§ Exercise
Your task is to give the number of lines in the listing that include "computer", and nothing else.

§ Data to examine

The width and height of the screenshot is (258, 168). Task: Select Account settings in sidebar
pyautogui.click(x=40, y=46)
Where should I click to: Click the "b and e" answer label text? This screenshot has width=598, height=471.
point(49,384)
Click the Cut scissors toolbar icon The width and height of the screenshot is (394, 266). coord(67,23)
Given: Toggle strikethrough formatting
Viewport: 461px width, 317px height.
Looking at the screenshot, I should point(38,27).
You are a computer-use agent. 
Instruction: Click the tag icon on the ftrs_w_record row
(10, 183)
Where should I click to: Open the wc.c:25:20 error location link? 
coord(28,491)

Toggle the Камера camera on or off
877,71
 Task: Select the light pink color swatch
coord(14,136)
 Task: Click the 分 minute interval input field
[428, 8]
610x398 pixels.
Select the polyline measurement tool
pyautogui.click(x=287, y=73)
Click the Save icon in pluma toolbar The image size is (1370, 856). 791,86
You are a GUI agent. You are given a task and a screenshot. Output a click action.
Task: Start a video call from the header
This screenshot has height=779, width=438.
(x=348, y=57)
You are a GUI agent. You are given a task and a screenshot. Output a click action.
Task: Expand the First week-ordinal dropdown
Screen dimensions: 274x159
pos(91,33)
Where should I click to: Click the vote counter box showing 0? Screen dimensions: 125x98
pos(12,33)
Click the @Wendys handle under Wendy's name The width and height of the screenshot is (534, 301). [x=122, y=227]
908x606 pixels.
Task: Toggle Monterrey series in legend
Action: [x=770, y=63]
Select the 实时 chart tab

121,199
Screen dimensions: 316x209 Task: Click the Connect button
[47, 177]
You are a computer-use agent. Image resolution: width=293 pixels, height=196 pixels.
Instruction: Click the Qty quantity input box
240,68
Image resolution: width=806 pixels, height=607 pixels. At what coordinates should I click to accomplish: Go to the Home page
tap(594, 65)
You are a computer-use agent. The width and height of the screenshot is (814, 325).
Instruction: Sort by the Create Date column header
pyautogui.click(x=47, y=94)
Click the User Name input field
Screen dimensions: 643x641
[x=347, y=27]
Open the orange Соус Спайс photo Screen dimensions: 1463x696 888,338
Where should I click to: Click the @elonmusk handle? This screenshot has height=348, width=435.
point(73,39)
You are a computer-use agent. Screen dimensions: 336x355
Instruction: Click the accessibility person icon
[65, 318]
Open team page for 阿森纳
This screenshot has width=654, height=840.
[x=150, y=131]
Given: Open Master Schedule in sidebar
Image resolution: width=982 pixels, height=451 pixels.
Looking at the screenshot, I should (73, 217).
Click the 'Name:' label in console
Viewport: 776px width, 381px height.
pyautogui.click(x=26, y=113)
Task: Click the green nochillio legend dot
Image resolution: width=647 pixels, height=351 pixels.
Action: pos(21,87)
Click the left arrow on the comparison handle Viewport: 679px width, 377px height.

§ Response area
4